**PROBLEM STATEMENT:** Look at the data below and print exactly the lines from its first line through the line with "You are a computer-use"; the pictures stay out of the copy.
○ ○ ○ ○ ○
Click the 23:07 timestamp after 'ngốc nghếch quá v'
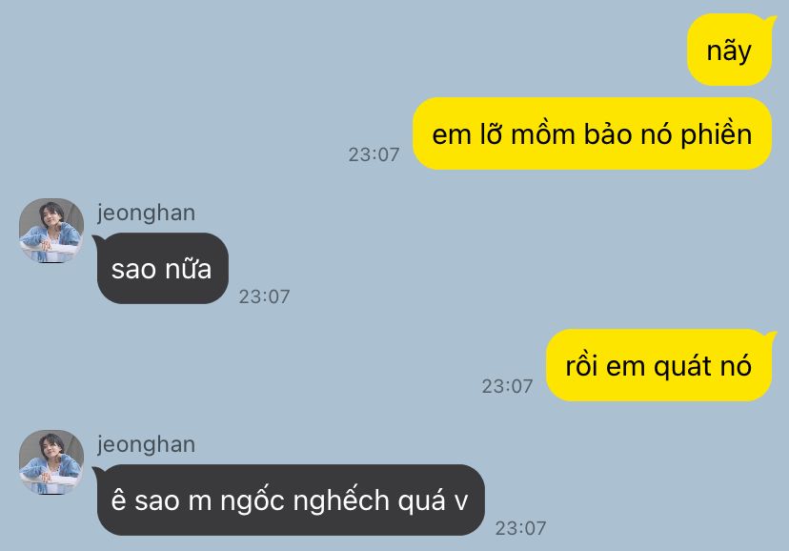 point(521,528)
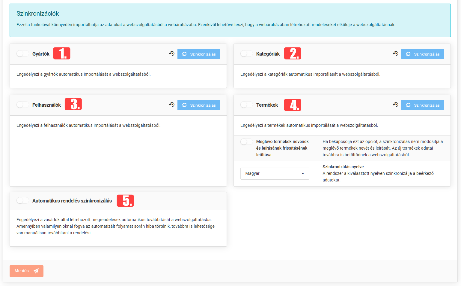Open sync history for Gyártók
This screenshot has width=461, height=286.
[x=171, y=54]
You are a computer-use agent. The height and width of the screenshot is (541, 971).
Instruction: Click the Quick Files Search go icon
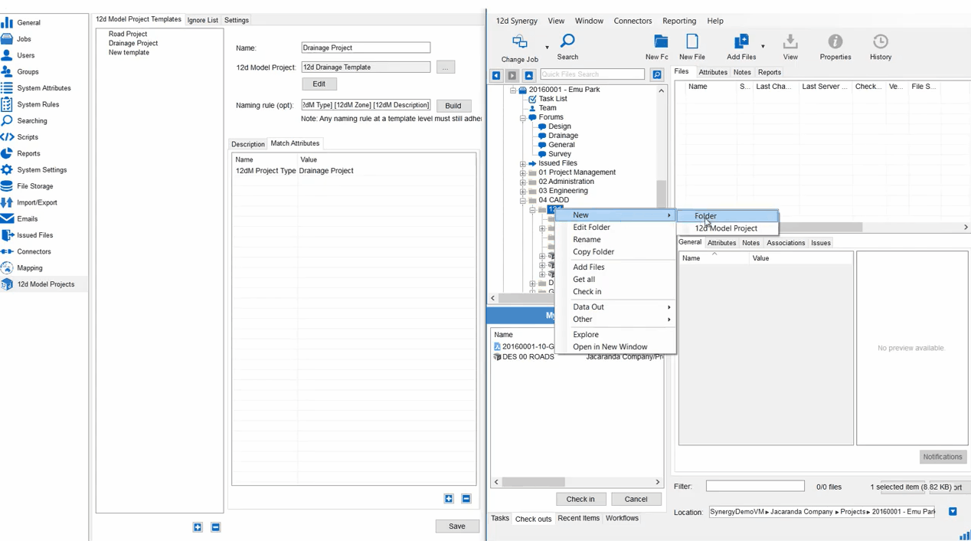[x=656, y=75]
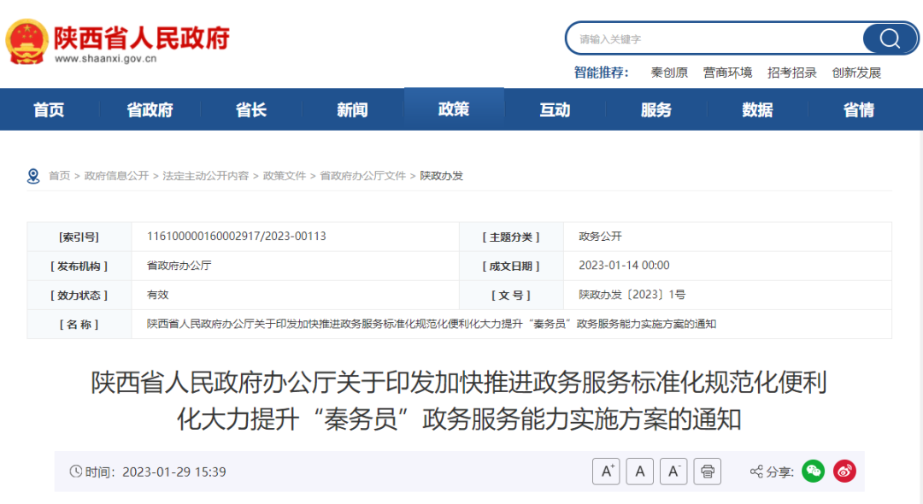Open the 省政府 navigation tab

pos(150,110)
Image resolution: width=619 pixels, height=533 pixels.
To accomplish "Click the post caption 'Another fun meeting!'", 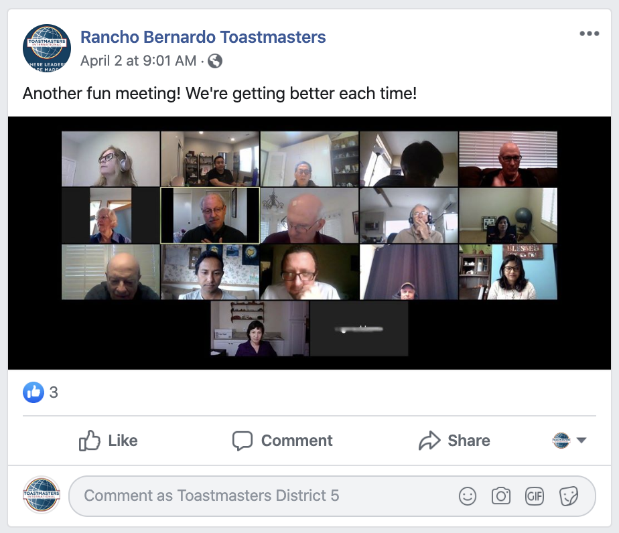I will [220, 93].
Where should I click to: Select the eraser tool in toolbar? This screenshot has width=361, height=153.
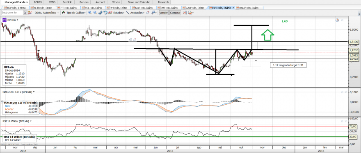(148, 13)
○ ○ ○ ○ ○
**ANSWER FOR THE TASK:**
Click the 23:07 timestamp after 'ngốc nghếch quá v'
 point(521,528)
Open sync history for Gyártók
This screenshot has width=461, height=286.
[x=171, y=54]
You are a computer-use agent. The height and width of the screenshot is (541, 971).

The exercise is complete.